■ **REQUIREMENTS**: Reproduce the records starting at the line containing "Open the CSL folder in file list" and ending at the line containing "click(x=35, y=51)", substituting "account avatar" for "profile avatar" and leaving everything else unchanged. Omit the pictures from your answer.

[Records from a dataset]
* * * * *

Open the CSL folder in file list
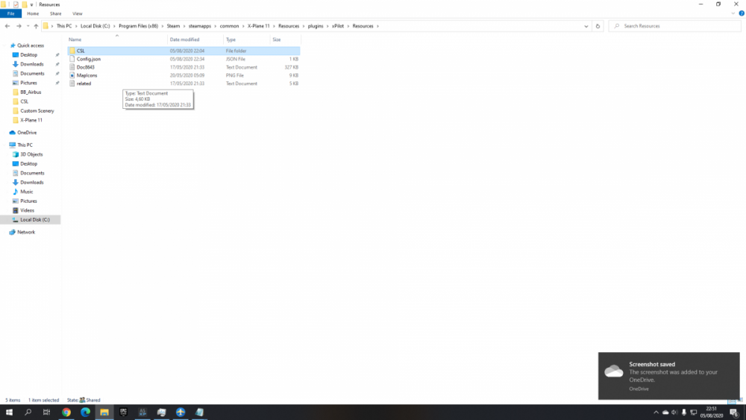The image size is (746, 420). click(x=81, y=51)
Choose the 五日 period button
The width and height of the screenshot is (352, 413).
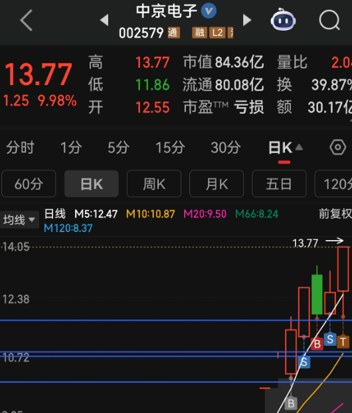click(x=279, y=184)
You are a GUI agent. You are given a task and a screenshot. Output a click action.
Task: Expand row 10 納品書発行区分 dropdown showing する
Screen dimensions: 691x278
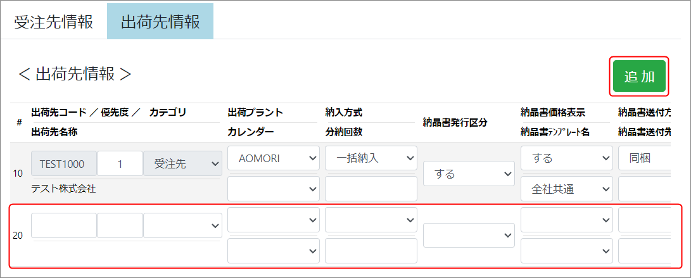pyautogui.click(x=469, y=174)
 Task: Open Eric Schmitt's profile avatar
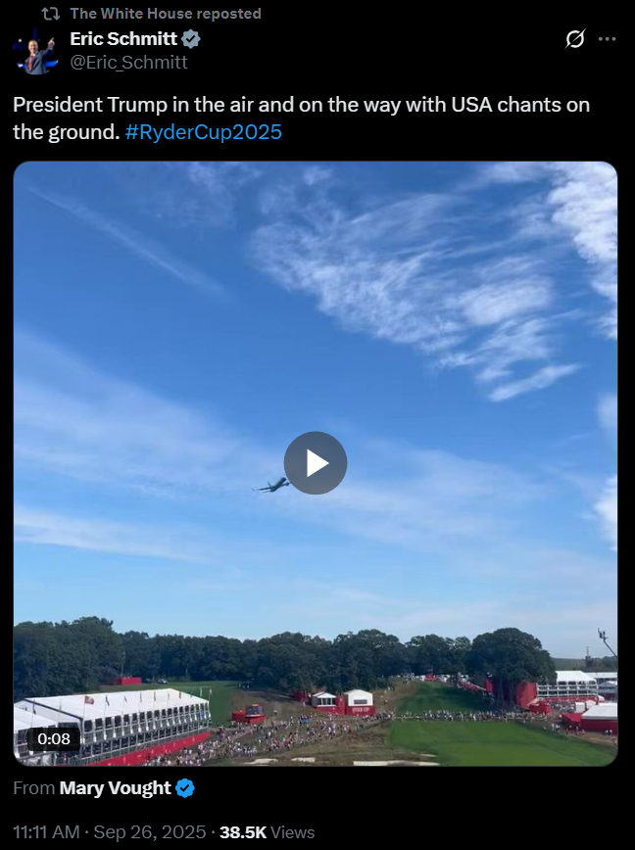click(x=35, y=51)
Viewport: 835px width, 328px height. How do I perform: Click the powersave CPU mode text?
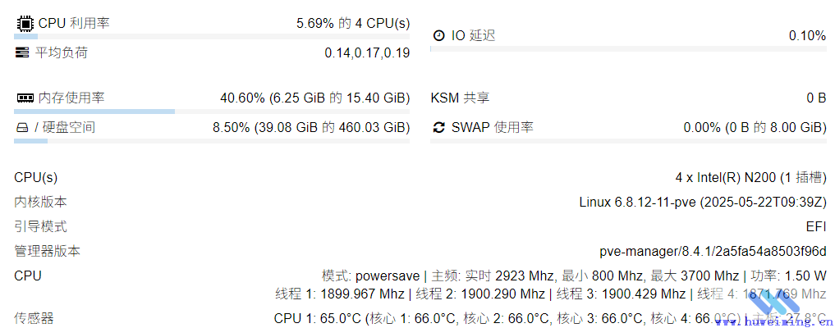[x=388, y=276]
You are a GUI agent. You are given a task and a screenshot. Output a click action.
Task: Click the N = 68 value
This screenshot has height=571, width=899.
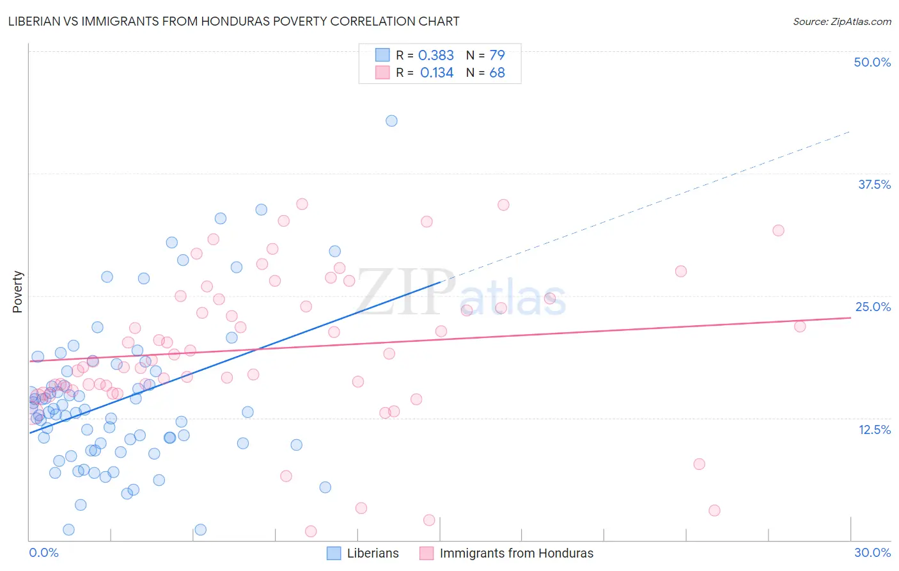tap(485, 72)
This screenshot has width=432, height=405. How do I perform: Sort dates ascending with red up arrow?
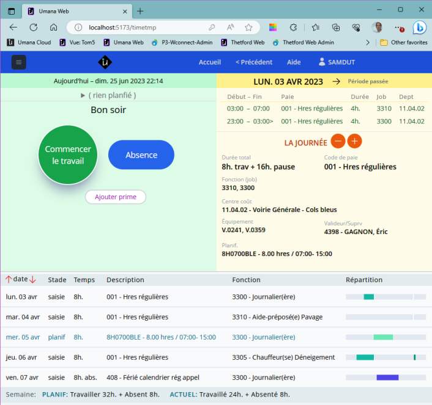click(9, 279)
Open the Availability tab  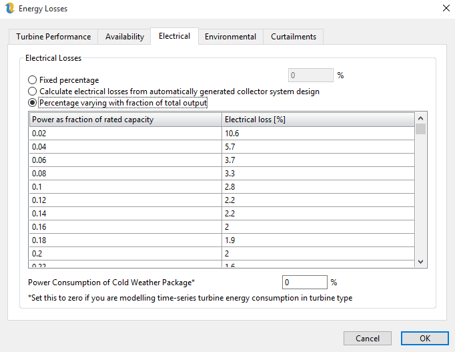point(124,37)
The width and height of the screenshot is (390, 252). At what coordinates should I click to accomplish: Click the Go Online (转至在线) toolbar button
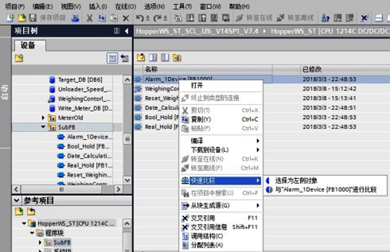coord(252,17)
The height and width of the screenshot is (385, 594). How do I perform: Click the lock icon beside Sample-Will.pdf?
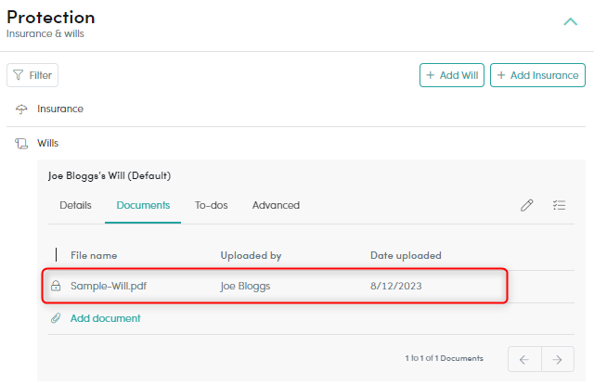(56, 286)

* * * * *

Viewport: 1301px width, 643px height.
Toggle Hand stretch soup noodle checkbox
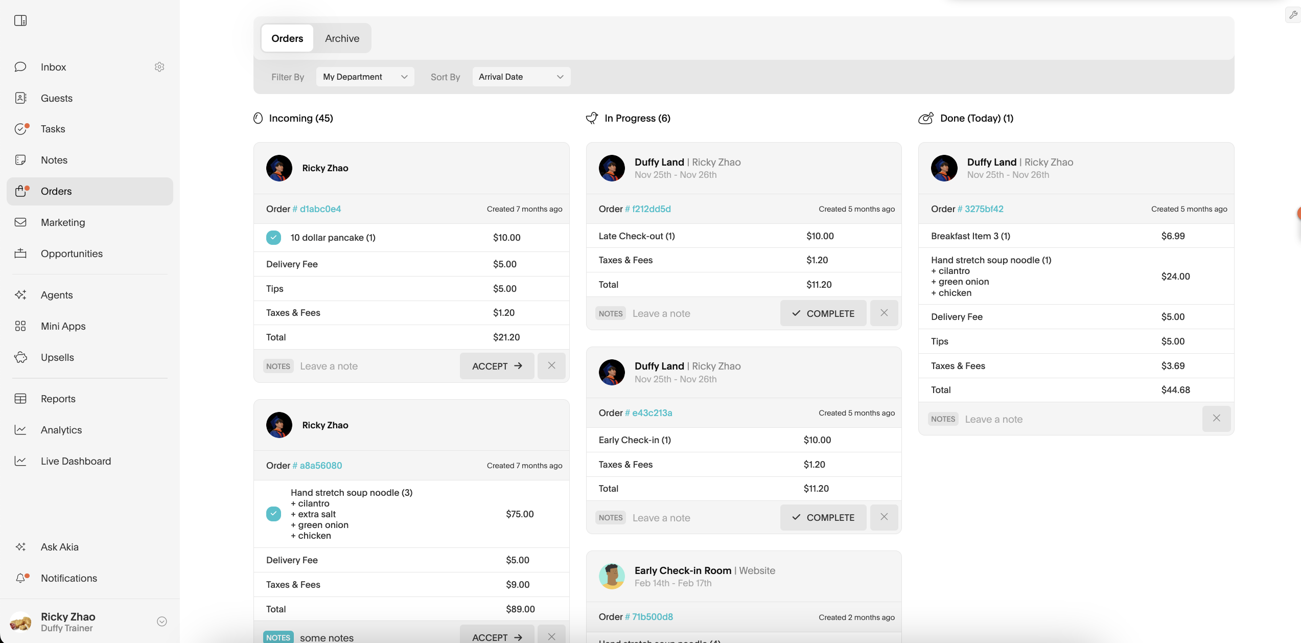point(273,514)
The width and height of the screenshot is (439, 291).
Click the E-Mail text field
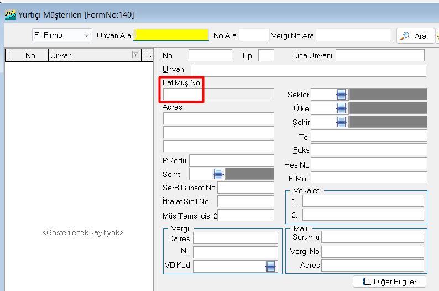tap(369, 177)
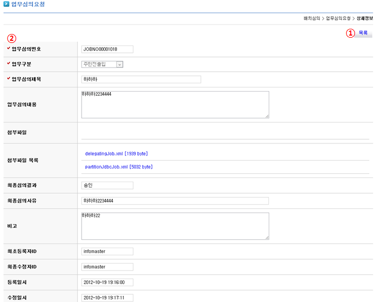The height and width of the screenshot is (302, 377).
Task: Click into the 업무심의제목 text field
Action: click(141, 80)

* * * * *

■ **EXPECTED OUTPUT**:
Open the CSL folder in file list
The image size is (746, 420). click(x=81, y=51)
Choose the 五日 period button
The width and height of the screenshot is (352, 413).
click(x=279, y=184)
You are a GUI agent. You are given a task and a screenshot. Output a click action.
Task: Expand row 10 納品書発行区分 dropdown showing する
Screen dimensions: 691x278
pyautogui.click(x=469, y=174)
 Task: Open Eric Schmitt's account avatar
click(x=35, y=51)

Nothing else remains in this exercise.